2010 is likely to be a more difficult year for Google. Here are some issues it can address before they become problems.

As 2009 becomes 2010, Google remains the most interesting technology company. Google is involved in so many--probably too many--things and the regulatory environment, if not competition, has begun to heat up.

With that in mind, I offer 10 "New Year's Resolutions" for the crew at the Googleplex, in the hope that Google can, in some cases, change its ways before government steps in to change them:

1. Do a better job of communicating with users regarding privacy. This seems obvious enough, but Google needs better help users understand what it is (and isn't) doing with the information it gathers about them and their habits.

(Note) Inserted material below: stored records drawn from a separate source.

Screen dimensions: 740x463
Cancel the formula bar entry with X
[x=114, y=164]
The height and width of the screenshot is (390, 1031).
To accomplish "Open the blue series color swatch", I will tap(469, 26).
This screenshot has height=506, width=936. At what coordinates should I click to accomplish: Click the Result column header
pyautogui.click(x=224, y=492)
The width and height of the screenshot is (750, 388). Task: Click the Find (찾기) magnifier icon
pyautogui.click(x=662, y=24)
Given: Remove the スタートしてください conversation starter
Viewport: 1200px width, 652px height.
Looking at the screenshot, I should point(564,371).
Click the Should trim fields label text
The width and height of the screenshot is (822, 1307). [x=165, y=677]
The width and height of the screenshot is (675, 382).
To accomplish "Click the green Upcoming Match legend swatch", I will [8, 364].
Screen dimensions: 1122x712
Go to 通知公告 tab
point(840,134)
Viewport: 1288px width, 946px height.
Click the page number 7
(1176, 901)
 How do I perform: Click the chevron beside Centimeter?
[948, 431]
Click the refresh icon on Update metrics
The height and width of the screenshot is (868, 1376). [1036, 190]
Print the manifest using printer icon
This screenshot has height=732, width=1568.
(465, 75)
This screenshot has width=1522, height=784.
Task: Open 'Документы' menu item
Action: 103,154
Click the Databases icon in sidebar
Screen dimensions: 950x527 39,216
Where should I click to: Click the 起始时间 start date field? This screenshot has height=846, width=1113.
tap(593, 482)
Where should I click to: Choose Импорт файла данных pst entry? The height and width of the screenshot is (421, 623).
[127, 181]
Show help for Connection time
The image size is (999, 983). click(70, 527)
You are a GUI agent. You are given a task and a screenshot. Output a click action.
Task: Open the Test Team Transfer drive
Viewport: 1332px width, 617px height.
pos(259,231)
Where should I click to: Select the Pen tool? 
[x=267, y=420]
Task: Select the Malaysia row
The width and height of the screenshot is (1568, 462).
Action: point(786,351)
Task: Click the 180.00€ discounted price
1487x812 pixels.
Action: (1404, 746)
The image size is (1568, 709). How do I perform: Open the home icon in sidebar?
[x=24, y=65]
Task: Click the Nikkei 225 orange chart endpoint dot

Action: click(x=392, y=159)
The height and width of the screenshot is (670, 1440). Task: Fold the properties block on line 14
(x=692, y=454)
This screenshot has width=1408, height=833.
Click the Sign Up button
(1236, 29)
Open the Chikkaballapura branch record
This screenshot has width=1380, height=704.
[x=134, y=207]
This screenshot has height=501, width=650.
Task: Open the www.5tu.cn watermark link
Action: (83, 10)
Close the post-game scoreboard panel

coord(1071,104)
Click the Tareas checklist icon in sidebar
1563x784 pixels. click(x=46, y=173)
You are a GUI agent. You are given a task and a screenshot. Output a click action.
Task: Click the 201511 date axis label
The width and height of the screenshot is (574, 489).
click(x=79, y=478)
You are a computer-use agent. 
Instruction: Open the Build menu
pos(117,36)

Ultimately, Google will be ordered to submit to some form of external oversight, so perhaps the company should get ahead of the curve and fund an independent Google privacy watchdog. It would provide counsel to the company and transparency to its users.

I trust Google's current management--as I trust Bill Gates and Steve Ballmer--but users have reasons to fear Google's collection and use of information, even in its search index. There will be restrictions placed upon the company, and I believe that will be a good thing over the long haul.

2. Be more proactive in dealing with government. 2010 is likely the year the Feds will start moving in on Google. I am especially interested on how the company has used "free" services, underwritten with ad revenue, to stifle real or potential competition outside of its core search business. Ultimately, Google is going to court.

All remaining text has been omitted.